David Brensilver: This “grassroots movement” in support of Frank Zappa’s music, as you referred to it in an interview on the Zappa website, was designed to give “longtime fans something to be excited about” but also to “provide an opportunity for new potential fans.” Obviously the bar had been set high. What did you learn personally in studying the music and Frank’s playing?

Dweezil Zappa: I studied the music for two years and just wanted to be certain that I could execute things the way that they needed to be executed on my part before I even bothered to put a band together. It was kind of like training for the Olympics. I practically had to change everything about the way that I played, even my mental approach to playing. Once I felt that I was going to be able to do what was necessary, that’s when I put the band together.

DB: You referenced Frank’s “potential musician criteria” in that same interview. What is the makeup of that and what did you need to see and hear from musicians auditioning for the band beyond being able to play the notes to “Inca Roads” or “The Black Page”?

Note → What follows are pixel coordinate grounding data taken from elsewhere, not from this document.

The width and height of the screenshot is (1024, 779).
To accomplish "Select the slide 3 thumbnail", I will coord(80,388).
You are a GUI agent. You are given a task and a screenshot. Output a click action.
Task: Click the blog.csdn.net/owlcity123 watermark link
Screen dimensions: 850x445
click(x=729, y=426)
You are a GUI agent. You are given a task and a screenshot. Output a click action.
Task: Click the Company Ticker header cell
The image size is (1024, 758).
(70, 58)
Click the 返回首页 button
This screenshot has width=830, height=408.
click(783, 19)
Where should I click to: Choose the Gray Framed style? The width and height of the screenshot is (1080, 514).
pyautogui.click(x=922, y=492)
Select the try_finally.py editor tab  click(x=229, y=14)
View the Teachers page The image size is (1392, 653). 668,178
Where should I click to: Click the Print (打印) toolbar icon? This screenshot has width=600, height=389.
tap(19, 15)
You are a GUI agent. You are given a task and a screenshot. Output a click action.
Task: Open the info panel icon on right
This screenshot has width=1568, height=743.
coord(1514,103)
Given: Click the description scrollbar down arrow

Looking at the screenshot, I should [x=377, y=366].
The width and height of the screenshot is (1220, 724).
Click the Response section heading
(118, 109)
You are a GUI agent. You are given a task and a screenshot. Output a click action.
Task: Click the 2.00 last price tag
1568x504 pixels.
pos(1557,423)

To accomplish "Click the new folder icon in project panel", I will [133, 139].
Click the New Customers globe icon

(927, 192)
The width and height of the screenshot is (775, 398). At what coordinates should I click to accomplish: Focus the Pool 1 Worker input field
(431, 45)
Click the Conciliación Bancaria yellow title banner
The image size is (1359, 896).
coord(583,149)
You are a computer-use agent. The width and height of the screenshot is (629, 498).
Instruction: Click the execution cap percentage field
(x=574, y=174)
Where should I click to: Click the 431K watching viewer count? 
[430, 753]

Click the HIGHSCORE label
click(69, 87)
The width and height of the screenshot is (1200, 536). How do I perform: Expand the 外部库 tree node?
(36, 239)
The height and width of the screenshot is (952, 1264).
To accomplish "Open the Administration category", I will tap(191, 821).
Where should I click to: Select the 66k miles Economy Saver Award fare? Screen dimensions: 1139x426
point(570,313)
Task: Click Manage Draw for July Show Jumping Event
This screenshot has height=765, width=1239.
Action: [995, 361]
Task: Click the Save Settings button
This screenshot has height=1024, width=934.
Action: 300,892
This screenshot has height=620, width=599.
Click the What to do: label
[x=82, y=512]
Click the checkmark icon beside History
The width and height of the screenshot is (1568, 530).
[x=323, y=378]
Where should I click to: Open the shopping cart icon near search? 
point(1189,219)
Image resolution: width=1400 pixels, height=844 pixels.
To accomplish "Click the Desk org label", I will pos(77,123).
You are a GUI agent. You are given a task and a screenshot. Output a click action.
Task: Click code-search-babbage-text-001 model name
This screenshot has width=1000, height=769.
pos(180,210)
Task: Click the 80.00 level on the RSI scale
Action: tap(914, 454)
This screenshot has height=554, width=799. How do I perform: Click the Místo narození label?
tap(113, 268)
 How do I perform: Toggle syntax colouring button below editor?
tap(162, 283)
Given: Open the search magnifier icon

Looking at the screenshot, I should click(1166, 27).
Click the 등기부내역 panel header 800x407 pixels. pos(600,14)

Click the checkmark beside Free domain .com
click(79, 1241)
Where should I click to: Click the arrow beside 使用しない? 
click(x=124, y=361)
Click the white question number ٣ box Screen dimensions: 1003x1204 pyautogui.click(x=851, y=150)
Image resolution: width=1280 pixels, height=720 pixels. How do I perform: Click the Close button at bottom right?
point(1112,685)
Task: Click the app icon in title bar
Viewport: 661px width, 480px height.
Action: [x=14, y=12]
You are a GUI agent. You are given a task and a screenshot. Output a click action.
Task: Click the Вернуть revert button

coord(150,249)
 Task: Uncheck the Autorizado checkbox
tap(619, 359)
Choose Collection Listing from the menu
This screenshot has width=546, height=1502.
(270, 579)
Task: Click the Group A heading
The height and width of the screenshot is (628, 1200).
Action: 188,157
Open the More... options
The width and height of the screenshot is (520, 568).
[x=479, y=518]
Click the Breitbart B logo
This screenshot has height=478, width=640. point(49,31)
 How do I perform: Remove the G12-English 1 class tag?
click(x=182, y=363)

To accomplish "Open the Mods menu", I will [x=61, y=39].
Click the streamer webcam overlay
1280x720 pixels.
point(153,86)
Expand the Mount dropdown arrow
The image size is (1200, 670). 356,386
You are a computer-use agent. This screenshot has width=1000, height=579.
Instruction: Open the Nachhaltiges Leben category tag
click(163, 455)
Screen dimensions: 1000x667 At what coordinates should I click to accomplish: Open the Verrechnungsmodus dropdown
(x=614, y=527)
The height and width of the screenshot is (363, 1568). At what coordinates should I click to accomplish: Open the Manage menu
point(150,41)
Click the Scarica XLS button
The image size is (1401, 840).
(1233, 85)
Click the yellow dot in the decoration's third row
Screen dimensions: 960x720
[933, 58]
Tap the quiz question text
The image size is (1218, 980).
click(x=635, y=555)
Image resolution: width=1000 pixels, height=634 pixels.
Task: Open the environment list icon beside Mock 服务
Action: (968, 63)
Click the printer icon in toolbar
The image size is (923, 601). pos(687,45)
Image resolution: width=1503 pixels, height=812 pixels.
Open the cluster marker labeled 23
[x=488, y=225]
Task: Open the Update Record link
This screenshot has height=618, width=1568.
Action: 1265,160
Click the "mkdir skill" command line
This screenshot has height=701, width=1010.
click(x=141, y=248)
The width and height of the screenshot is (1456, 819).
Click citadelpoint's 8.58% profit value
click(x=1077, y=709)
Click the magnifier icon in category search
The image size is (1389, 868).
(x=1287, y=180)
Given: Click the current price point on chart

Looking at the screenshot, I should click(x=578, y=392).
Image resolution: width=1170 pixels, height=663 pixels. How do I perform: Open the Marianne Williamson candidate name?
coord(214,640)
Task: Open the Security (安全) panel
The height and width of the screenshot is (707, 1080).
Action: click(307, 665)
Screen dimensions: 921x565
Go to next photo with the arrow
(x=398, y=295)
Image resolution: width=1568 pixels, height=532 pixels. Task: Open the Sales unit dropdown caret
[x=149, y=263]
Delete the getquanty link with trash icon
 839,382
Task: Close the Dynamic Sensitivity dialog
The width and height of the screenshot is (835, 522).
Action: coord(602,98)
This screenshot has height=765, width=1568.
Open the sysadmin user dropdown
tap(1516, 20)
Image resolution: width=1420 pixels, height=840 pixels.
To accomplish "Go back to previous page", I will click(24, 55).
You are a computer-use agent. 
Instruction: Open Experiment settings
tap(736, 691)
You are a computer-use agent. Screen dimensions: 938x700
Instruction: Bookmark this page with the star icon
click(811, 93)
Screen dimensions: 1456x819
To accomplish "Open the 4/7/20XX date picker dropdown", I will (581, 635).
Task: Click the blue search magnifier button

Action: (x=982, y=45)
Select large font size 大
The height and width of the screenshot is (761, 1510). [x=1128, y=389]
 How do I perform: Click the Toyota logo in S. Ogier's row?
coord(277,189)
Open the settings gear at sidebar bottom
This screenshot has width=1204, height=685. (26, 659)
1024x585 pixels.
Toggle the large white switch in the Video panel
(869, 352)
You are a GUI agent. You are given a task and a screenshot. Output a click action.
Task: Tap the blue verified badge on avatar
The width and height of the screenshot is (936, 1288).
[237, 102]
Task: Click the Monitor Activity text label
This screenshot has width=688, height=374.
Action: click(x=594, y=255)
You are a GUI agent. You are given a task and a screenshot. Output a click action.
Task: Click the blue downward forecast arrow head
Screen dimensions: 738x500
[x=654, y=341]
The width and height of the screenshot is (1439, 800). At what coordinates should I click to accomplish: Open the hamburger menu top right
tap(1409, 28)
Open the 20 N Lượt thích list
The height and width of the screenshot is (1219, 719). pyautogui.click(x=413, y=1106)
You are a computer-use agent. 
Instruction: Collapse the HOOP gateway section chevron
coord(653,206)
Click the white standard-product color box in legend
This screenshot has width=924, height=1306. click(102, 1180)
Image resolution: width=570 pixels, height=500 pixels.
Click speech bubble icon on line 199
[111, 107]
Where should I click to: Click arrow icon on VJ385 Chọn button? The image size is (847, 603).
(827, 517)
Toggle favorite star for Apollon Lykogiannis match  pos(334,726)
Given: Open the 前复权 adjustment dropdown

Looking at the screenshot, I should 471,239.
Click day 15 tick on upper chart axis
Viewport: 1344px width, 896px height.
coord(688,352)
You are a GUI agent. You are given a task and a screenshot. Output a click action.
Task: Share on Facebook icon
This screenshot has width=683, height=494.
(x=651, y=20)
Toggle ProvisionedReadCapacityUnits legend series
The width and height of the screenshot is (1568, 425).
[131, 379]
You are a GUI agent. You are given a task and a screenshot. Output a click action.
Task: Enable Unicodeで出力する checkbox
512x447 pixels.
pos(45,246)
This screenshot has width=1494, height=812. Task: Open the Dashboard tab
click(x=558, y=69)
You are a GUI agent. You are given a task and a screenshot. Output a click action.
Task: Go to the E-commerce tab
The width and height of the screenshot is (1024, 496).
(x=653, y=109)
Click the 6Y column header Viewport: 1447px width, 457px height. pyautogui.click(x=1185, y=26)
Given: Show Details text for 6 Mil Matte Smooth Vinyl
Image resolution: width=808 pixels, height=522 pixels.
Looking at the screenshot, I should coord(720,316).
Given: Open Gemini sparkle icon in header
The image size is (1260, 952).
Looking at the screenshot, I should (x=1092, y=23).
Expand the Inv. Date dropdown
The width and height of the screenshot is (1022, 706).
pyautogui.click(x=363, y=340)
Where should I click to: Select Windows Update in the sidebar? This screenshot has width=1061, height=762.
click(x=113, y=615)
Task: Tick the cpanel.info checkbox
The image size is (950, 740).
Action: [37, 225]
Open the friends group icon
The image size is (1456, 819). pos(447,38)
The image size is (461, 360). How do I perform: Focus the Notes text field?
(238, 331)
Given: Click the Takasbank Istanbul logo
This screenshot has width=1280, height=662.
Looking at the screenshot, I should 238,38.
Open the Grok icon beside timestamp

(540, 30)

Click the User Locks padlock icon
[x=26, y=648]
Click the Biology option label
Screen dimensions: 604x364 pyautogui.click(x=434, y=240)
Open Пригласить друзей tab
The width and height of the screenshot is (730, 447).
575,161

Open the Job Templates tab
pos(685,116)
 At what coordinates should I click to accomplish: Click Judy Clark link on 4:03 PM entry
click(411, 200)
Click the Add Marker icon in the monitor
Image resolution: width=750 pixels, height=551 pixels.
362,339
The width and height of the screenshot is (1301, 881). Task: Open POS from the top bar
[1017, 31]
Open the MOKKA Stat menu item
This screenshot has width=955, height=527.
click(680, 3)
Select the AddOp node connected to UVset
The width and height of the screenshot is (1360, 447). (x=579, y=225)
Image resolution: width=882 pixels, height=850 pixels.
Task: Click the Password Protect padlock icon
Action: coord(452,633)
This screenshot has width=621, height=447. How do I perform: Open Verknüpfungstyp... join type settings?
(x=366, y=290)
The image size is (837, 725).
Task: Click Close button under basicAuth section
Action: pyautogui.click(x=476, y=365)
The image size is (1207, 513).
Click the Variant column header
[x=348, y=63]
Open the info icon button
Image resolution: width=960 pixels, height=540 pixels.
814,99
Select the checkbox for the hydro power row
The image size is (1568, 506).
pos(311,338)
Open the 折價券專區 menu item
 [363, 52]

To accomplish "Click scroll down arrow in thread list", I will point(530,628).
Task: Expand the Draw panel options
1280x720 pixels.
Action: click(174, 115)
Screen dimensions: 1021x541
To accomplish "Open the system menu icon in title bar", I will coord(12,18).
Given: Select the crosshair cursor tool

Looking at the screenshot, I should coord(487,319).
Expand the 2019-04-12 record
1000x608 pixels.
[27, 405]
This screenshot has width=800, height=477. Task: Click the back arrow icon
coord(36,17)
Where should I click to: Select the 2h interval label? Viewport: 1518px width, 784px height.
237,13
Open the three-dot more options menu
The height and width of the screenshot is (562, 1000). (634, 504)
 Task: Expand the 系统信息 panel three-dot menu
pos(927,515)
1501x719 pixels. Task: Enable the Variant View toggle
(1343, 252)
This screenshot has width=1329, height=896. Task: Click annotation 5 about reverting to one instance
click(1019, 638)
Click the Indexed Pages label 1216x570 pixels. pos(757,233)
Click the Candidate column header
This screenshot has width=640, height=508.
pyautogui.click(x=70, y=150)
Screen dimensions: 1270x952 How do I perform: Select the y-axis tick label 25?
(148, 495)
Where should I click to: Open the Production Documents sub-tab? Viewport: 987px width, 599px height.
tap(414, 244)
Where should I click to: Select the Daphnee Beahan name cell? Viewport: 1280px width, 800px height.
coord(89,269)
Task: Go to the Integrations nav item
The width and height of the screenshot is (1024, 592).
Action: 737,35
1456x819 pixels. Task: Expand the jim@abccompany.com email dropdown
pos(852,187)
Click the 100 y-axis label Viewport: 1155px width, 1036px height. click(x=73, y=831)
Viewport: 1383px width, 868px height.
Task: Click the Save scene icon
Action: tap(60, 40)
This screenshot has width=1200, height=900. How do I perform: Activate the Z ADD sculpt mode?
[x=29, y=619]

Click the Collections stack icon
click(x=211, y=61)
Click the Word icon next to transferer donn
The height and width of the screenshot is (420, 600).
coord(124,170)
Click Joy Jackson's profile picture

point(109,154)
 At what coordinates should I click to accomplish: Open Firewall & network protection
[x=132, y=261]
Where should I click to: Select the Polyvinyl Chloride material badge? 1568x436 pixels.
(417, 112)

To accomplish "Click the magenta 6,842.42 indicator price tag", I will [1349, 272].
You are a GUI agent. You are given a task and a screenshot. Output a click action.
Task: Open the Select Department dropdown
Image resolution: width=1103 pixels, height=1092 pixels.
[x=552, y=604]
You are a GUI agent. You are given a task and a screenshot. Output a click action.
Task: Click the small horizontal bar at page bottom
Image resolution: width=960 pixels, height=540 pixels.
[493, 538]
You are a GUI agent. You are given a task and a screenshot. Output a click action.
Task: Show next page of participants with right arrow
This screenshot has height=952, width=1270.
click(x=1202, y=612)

DZ: It’s one thing to be able to play the stuff—there is certainly a very high level of skill that’s required. It’s another thing to have the right attitude in the sense that you’re going to respect the music enough to play the parts as written. A lot of times Frank had problems with people starting off playing the parts right, but then trying to do their own little additional harmonies or change things here or there because they were trying to draw more attention to what they were doing. I wanted to avoid any of that kind of stuff. The kind of people that I am lucky enough to have in the band are people who have the right dedication to learning and executing the parts but have enough self-restraint to not try to embellish something.

When we play, we choose specific arrangements or sometimes we’ll make hybrid arrangements of a couple different versions of things, but we don’t ever go out there and say, “Let’s just do something brand new from the ground up. Let’s do our own thing with it and let’s re-harmonize this or let’s change these parts.” That never happens, nor should it happen. We’re presenting it the way Frank intended it to be heard. Now, we have improvisational sections in the shows just like Frank did. That is where the band sort of gets to express themselves, and that’s one of the most fun parts of doing this—the chance to stretch out and spontaneously compose or spontaneously combust. But ultimately I’m pleased that within the band there’s enough discipline for people to learn the parts and stick to them in a traditional sense just out of respect. So, in the auditioning process, I needed to find people that had the innate ability but also had the right attitude and were also people that I wanted to spend time with. And that’s difficult.

DB: I assume it would have been relatively easy, hypothetically, to enlist players like Mike Keneally or Scott Thunes or Chad Wackerman, but you wanted younger musicians in the band. Beyond presenting a band with which new, younger audiences could identify, do you think that the gelling process was aided by what had to be a high level of intensity in those three months of rehearsing the music that might not otherwise have been there?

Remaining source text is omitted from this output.